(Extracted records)
▼
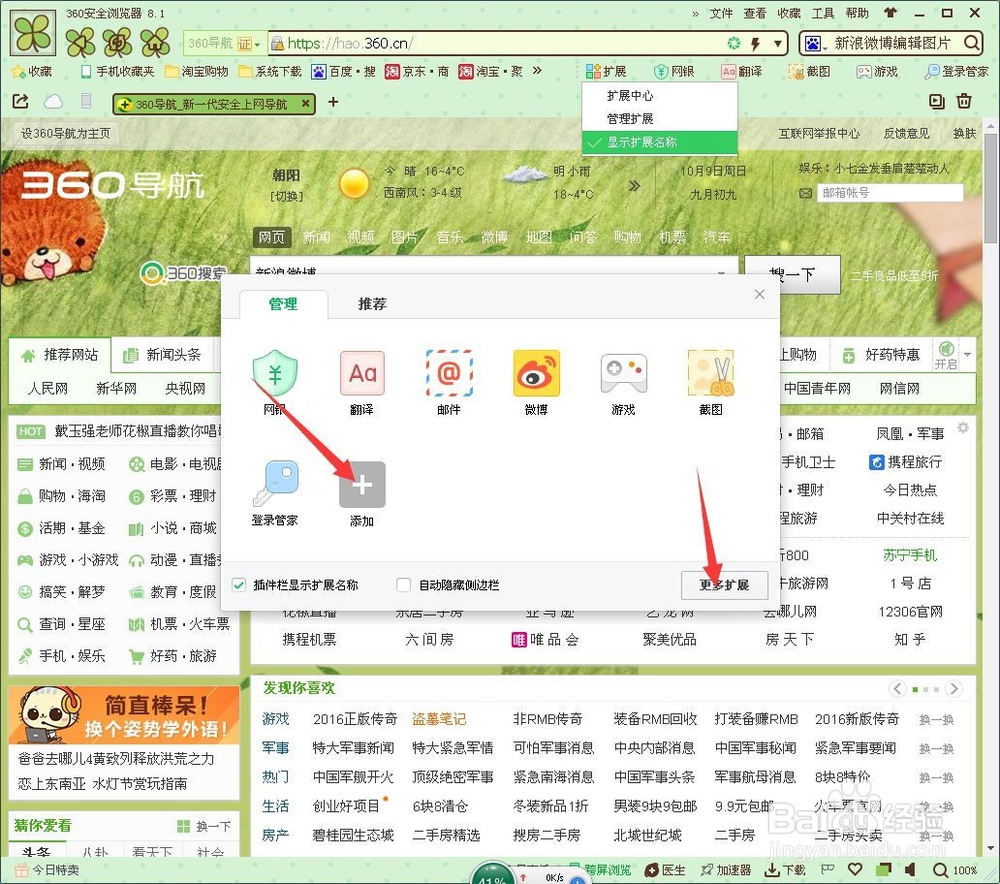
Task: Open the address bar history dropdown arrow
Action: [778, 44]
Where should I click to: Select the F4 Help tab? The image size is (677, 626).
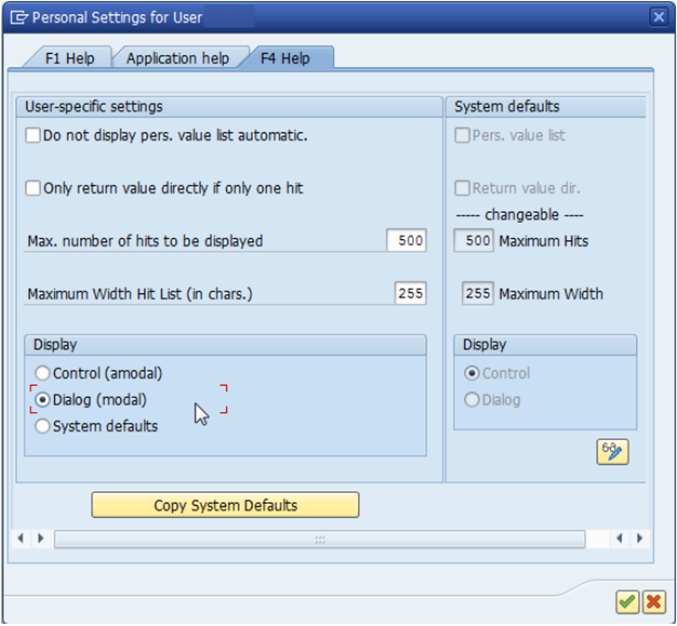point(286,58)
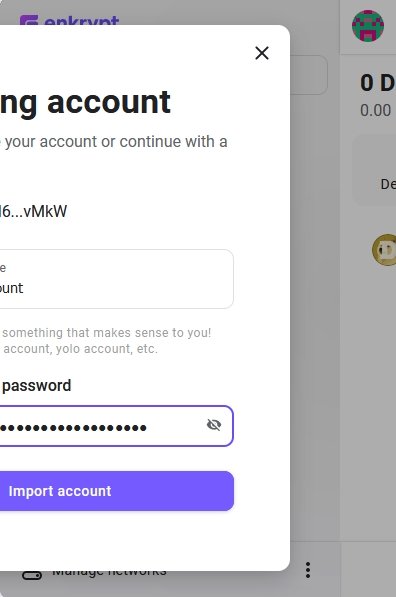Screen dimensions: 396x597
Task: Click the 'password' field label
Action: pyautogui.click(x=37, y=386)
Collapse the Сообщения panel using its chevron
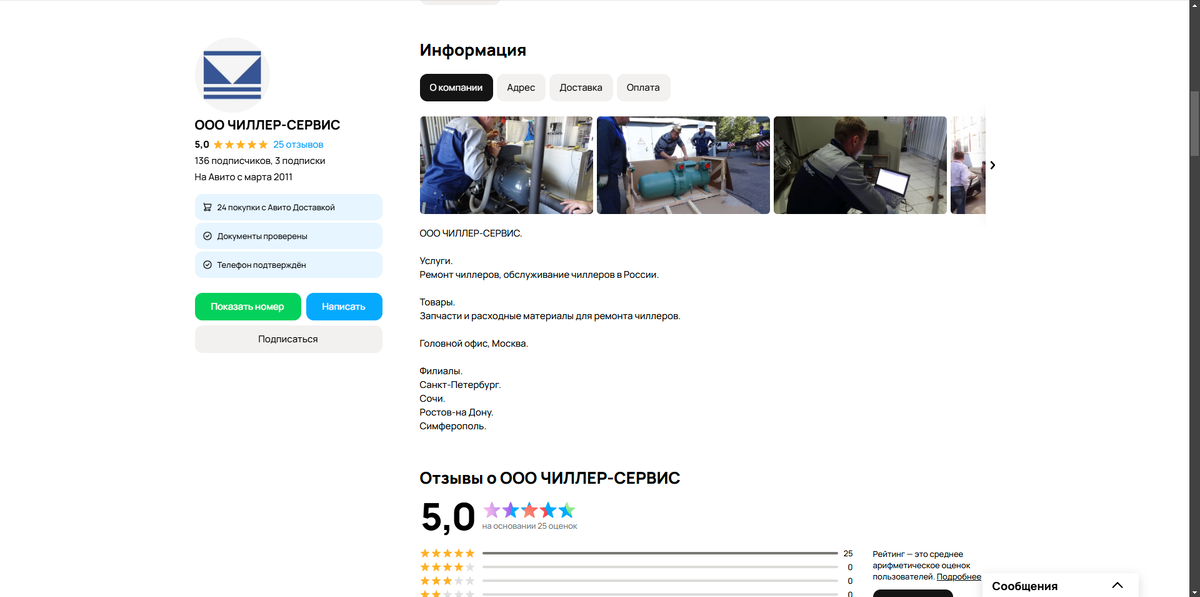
▲
### What needs to be done
Only the lines from the one containing "Where should I" through the final line of the data are to be written out, exactly as they stand and without pictures.

### Response box
Where should I click to: Select the F4 Help tab? The image size is (677, 626).
point(286,58)
Screen dimensions: 396x597
Task: Click the 'password' field label
Action: pyautogui.click(x=37, y=386)
Collapse the Сообщения panel using its chevron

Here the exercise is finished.